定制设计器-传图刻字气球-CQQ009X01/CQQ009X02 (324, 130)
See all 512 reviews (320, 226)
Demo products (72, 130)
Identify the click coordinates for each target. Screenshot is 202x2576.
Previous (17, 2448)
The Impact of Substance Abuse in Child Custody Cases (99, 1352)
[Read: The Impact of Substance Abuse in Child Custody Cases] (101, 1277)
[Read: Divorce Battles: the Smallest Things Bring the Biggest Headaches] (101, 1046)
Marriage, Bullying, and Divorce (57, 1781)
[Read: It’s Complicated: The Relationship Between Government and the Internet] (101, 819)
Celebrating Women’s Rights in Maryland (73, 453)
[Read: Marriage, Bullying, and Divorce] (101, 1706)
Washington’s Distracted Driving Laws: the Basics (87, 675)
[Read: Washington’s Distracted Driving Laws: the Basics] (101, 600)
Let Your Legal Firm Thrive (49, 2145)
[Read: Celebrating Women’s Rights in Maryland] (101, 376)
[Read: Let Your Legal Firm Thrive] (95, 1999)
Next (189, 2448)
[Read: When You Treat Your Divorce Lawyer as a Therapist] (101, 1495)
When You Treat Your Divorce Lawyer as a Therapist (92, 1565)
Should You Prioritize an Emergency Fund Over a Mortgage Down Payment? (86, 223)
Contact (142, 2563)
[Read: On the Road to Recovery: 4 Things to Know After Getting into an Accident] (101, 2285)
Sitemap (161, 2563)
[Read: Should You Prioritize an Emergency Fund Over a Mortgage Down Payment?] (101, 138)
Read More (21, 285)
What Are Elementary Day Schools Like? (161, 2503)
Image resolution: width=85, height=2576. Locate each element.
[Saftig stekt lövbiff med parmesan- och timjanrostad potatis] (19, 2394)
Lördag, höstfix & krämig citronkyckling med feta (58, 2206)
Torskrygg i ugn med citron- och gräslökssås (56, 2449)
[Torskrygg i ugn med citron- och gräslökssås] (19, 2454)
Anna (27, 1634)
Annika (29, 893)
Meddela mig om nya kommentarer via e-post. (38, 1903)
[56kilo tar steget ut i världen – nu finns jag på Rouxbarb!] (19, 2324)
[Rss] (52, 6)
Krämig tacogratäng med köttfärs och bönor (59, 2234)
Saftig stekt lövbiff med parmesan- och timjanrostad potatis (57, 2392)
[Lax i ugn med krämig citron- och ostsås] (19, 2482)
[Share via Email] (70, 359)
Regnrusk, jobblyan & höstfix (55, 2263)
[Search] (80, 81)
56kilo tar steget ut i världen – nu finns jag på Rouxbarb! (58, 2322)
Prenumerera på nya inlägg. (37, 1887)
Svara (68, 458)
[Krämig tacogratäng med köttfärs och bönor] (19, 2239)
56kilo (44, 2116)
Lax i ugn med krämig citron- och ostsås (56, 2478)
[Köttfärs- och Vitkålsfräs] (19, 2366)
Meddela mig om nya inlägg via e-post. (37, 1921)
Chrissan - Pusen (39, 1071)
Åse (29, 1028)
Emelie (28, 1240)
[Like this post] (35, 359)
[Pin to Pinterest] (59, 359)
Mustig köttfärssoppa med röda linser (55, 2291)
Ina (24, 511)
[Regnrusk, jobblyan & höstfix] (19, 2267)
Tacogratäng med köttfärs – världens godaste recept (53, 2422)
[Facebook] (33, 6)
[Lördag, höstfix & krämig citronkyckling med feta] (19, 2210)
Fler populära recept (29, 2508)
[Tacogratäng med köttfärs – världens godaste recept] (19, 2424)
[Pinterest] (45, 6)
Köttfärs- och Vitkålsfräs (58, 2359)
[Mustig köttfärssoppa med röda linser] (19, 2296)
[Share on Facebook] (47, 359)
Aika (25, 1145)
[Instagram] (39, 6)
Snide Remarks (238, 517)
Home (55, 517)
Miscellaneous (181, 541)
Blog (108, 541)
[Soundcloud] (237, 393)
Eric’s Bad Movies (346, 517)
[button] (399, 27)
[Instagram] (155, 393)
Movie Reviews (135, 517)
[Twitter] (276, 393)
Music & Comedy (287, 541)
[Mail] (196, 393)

=====

### Exercise requirements:
The answer should reproduce each entry above in full.

### Reply to the exercise:
定制设计器-传图刻字气球-CQQ009X01/CQQ009X02 (324, 130)
See all 512 reviews (320, 226)
Demo products (72, 130)
Identify the click coordinates for each target. Screenshot is 202x2576.
Previous (17, 2448)
The Impact of Substance Abuse in Child Custody Cases (99, 1352)
[Read: The Impact of Substance Abuse in Child Custody Cases] (101, 1277)
[Read: Divorce Battles: the Smallest Things Bring the Biggest Headaches] (101, 1046)
Marriage, Bullying, and Divorce (57, 1781)
[Read: It’s Complicated: The Relationship Between Government and the Internet] (101, 819)
Celebrating Women’s Rights in Maryland (73, 453)
[Read: Marriage, Bullying, and Divorce] (101, 1706)
Washington’s Distracted Driving Laws: the Basics (87, 675)
[Read: Washington’s Distracted Driving Laws: the Basics] (101, 600)
Let Your Legal Firm Thrive (49, 2145)
[Read: Celebrating Women’s Rights in Maryland] (101, 376)
[Read: Let Your Legal Firm Thrive] (95, 1999)
Next (189, 2448)
[Read: When You Treat Your Divorce Lawyer as a Therapist] (101, 1495)
When You Treat Your Divorce Lawyer as a Therapist (92, 1565)
Should You Prioritize an Emergency Fund Over a Mortgage Down Payment? (86, 223)
Contact (142, 2563)
[Read: On the Road to Recovery: 4 Things to Know After Getting into an Accident] (101, 2285)
Sitemap (161, 2563)
[Read: Should You Prioritize an Emergency Fund Over a Mortgage Down Payment?] (101, 138)
Read More (21, 285)
What Are Elementary Day Schools Like? (161, 2503)
Image resolution: width=85, height=2576. Locate each element.
[Saftig stekt lövbiff med parmesan- och timjanrostad potatis] (19, 2394)
Lördag, höstfix & krämig citronkyckling med feta (58, 2206)
Torskrygg i ugn med citron- och gräslökssås (56, 2449)
[Torskrygg i ugn med citron- och gräslökssås] (19, 2454)
Anna (27, 1634)
Annika (29, 893)
Meddela mig om nya kommentarer via e-post. (38, 1903)
[56kilo tar steget ut i världen – nu finns jag på Rouxbarb!] (19, 2324)
[Rss] (52, 6)
Krämig tacogratäng med köttfärs och bönor (59, 2234)
Saftig stekt lövbiff med parmesan- och timjanrostad potatis (57, 2392)
[Lax i ugn med krämig citron- och ostsås] (19, 2482)
[Share via Email] (70, 359)
Regnrusk, jobblyan & höstfix (55, 2263)
[Search] (80, 81)
56kilo tar steget ut i världen – nu finns jag på Rouxbarb! (58, 2322)
Prenumerera på nya inlägg. (37, 1887)
Svara (68, 458)
[Krämig tacogratäng med köttfärs och bönor] (19, 2239)
56kilo (44, 2116)
Lax i ugn med krämig citron- och ostsås (56, 2478)
[Köttfärs- och Vitkålsfräs] (19, 2366)
Meddela mig om nya inlägg via e-post. (37, 1921)
Chrissan - Pusen (39, 1071)
Åse (29, 1028)
Emelie (28, 1240)
[Like this post] (35, 359)
[Pin to Pinterest] (59, 359)
Mustig köttfärssoppa med röda linser (55, 2291)
Ina (24, 511)
[Regnrusk, jobblyan & höstfix] (19, 2267)
Tacogratäng med köttfärs – världens godaste recept (53, 2422)
[Facebook] (33, 6)
[Lördag, höstfix & krämig citronkyckling med feta] (19, 2210)
Fler populära recept (29, 2508)
[Tacogratäng med köttfärs – världens godaste recept] (19, 2424)
[Pinterest] (45, 6)
Köttfärs- och Vitkålsfräs (58, 2359)
[Mustig köttfärssoppa med röda linser] (19, 2296)
[Share on Facebook] (47, 359)
Aika (25, 1145)
[Instagram] (39, 6)
Snide Remarks (238, 517)
Home (55, 517)
Miscellaneous (181, 541)
Blog (108, 541)
[Soundcloud] (237, 393)
Eric’s Bad Movies (346, 517)
[button] (399, 27)
[Instagram] (155, 393)
Movie Reviews (135, 517)
[Twitter] (276, 393)
Music & Comedy (287, 541)
[Mail] (196, 393)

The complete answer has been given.